カルテットリバーシ
 学校が終わる時間に、またラインが鳴った。

『美夕がそっち行くって。僕は緋色と一緒にいるね』

 メッセージに思わず、緑君にも会いたいと、言いたくなった。

 何度もラインに文字を打っては消す。
 こんなこと、言っちゃいけないんだって思いながら。
 それでも、ちょっとくらい会えない?とか、顔見るだけ、とか、その全部を、消す。

『ありがとう、緋色をよろしくね』

 結局それだけの文章を送信した。
 今は緋色の事が最優先。私の恋なんて、その次。

 緋色には緑君が必要だから、緑君のたくさんのラインが嬉しくても今は、我慢。

 そう思ったのに、ふいにスマホが鳴り響く。
 これはメッセージじゃなくて、通話の音。

 慌てて通話ボタンを押してスマホを耳に当てる。

「あ、セレンー?元気ー?」

 緑君の、声。
 今、聞きたかった、緑君の、声がする。
 どうして。

「う、うん、あの、…今日、いっぱい、連絡くれて、ありがとう。すごく、安心した…」

 私の声は相変わらずかすれたままで、あちこちひっくり返って聞き取りづらかったかもしれない。

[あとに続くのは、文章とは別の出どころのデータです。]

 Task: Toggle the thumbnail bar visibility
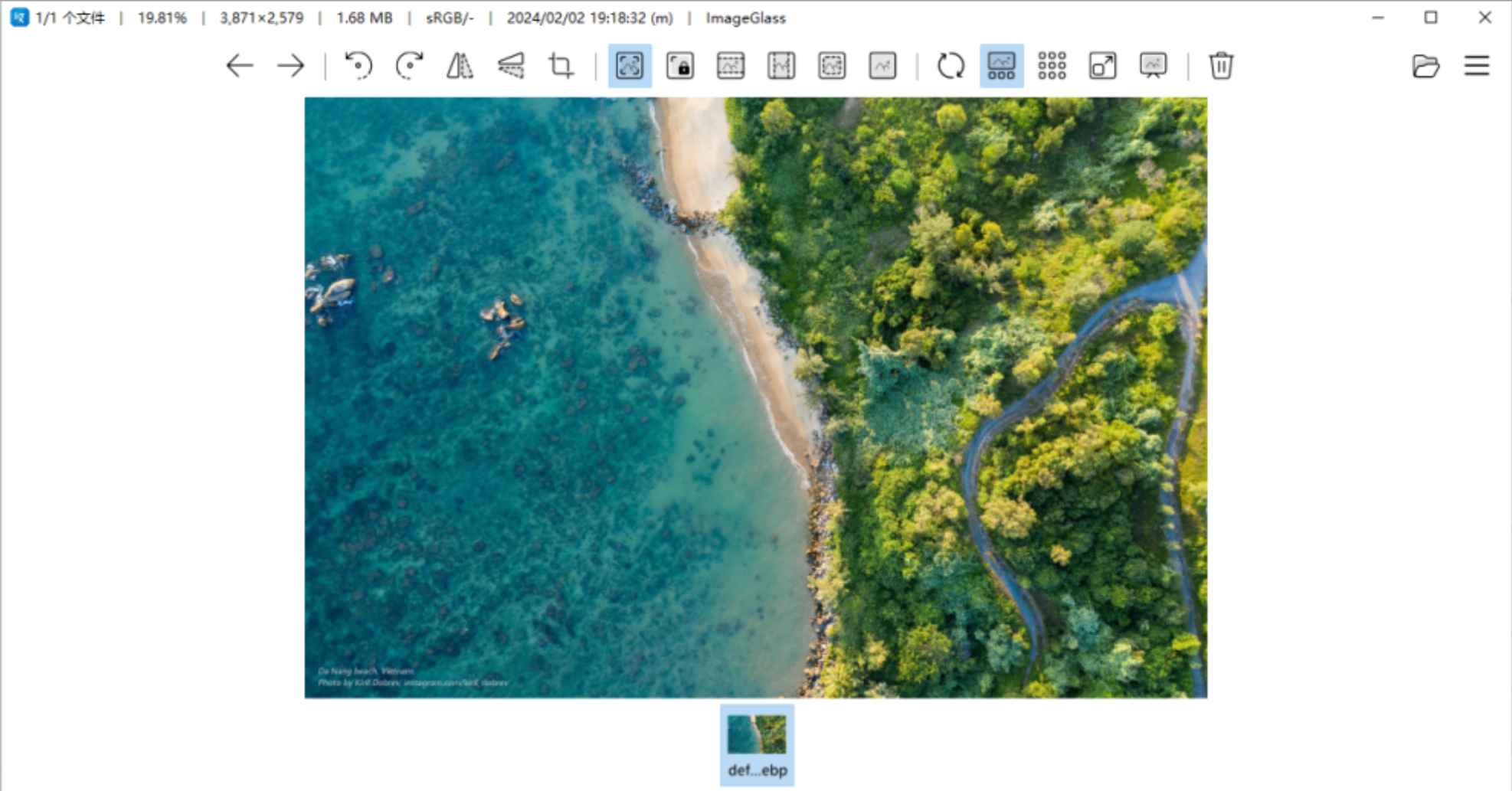[1001, 67]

「まったくもーなんか緋色に攻撃されまくったよ。心配してやってるってのに信じられないわん!!僕の厚意をなんだと思ってるのか!!」

 緑君はまるで文字の中と変わらない明るさで、通話の向こう側で声を上げた。
 思わず笑ってしまって、くすくすとした声が、きっとスマホに届いてしまった。

「…良かった、今日は笑えるんだね。僕今から緋色んち行くから。美夕うるさいと思うけど、今日は泊まらないで帰って来いって言ってあるから、邪魔だったらすぐ追い出してね~ん」

「じゃ、じゃ、邪魔なんて!美夕ちゃん、いてくれてすごく良かったの、朝も美夕ちゃんがお母さんに事情話してくれて、お母さんも美夕ちゃん居て楽しかったって言ってくれて、また美夕ちゃん泊まりに来てもいいって言われて」

「まじで!?あいつ外面はいいのな~迷惑かけてないなら良しとするか。何か欲しいものある?買って行かせよっか?」

 言われて、まだ来々堂のシュークリームが食べずに冷蔵庫に残っていることを思い出して。

「あ、ううん、大丈夫、だよ」

 答えながら私は、心のどこかで、緑君に会いたいって、言いたかった。
 でも同時に頭の中で、それは言えないって、わかってた。